Instructions to follow. Once the pictures are set aside, output all the records exactly.

>>>>>

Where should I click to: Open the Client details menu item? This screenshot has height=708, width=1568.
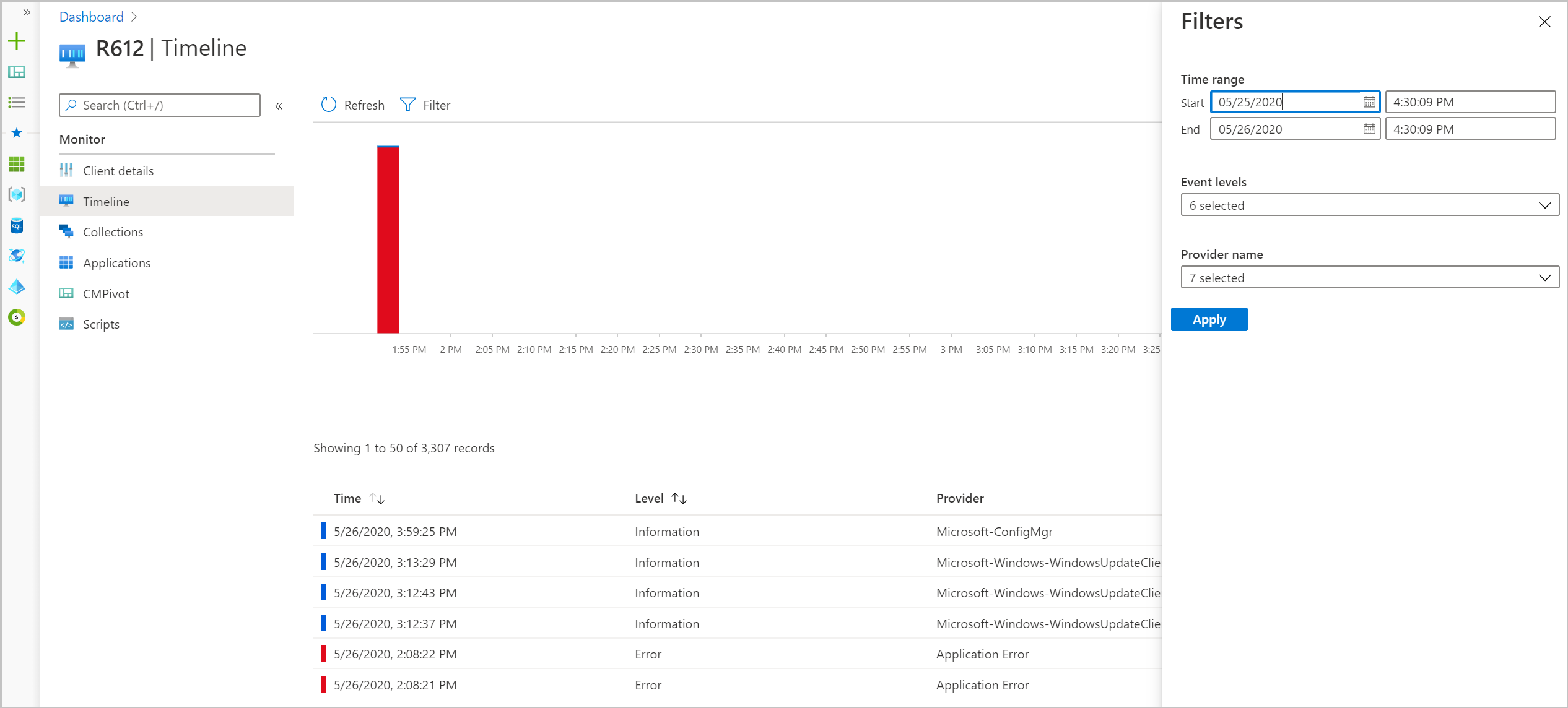[x=118, y=171]
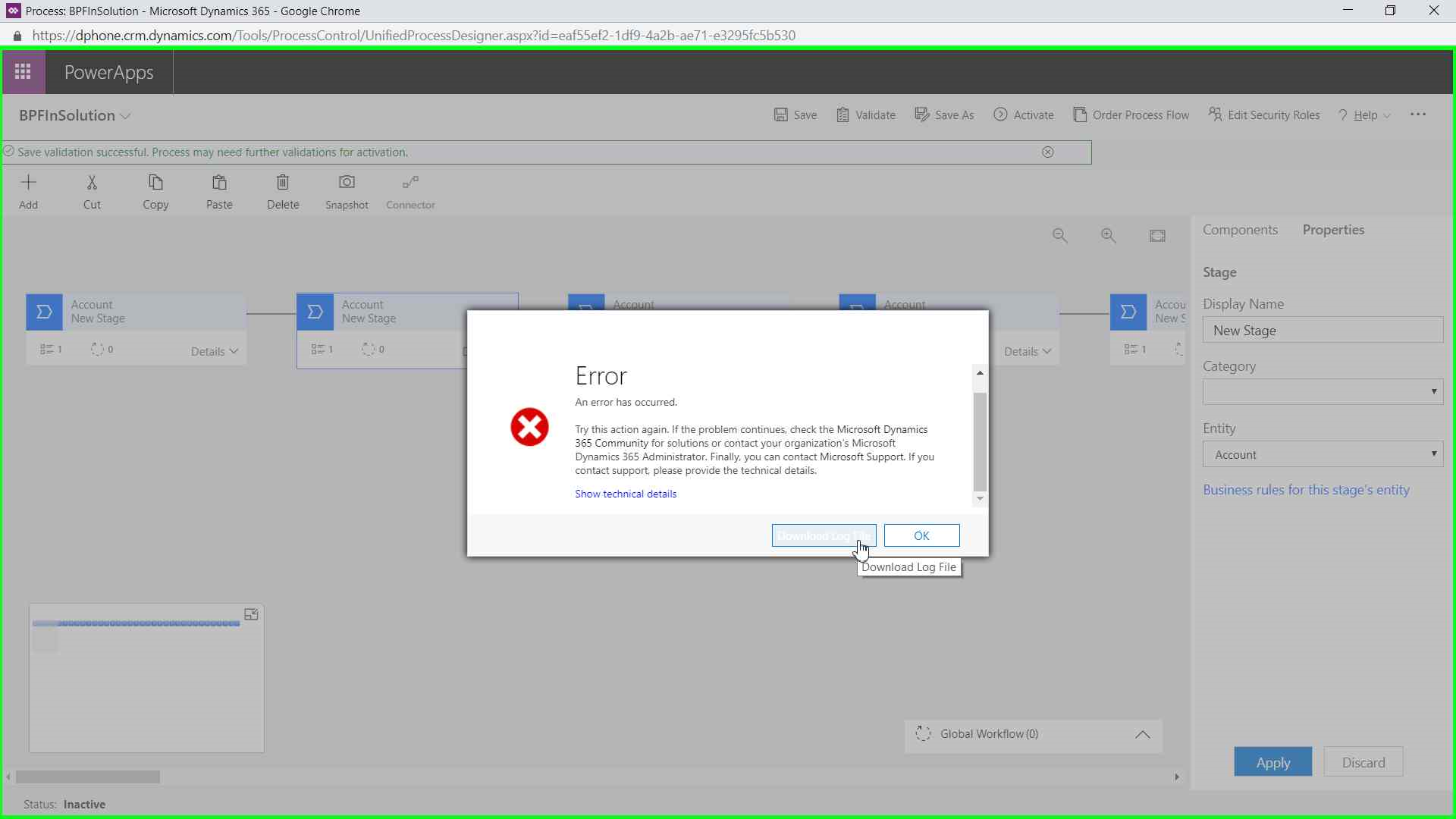Open the Help menu
The height and width of the screenshot is (819, 1456).
pyautogui.click(x=1364, y=115)
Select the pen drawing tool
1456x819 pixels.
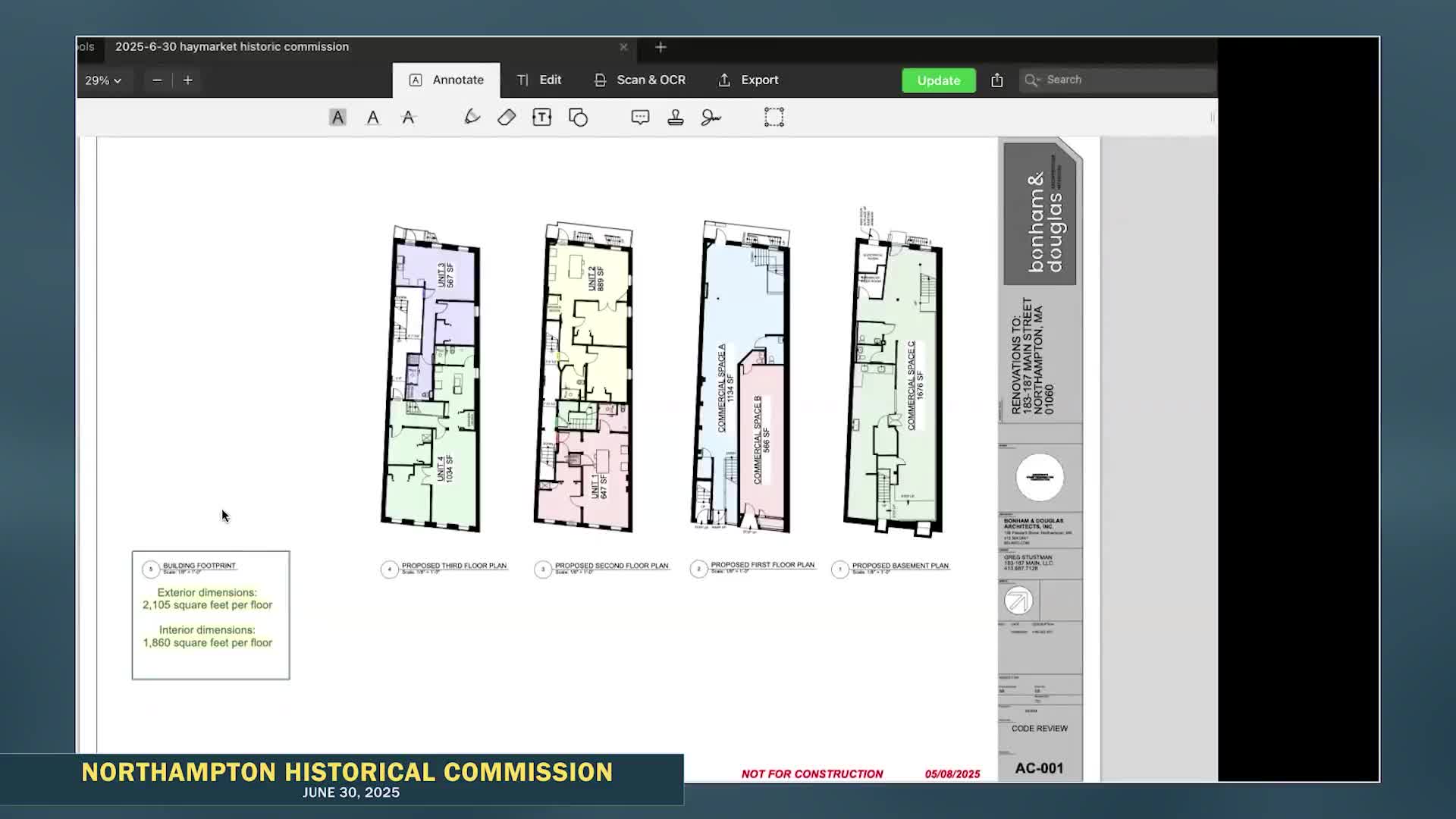coord(472,117)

<<<<<

Response to the task.
Where should I click to: Open the Client details menu item? This screenshot has height=708, width=1568.
[x=118, y=171]
Open the Help menu
The height and width of the screenshot is (819, 1456).
pyautogui.click(x=1364, y=115)
Select the pen drawing tool
1456x819 pixels.
coord(472,117)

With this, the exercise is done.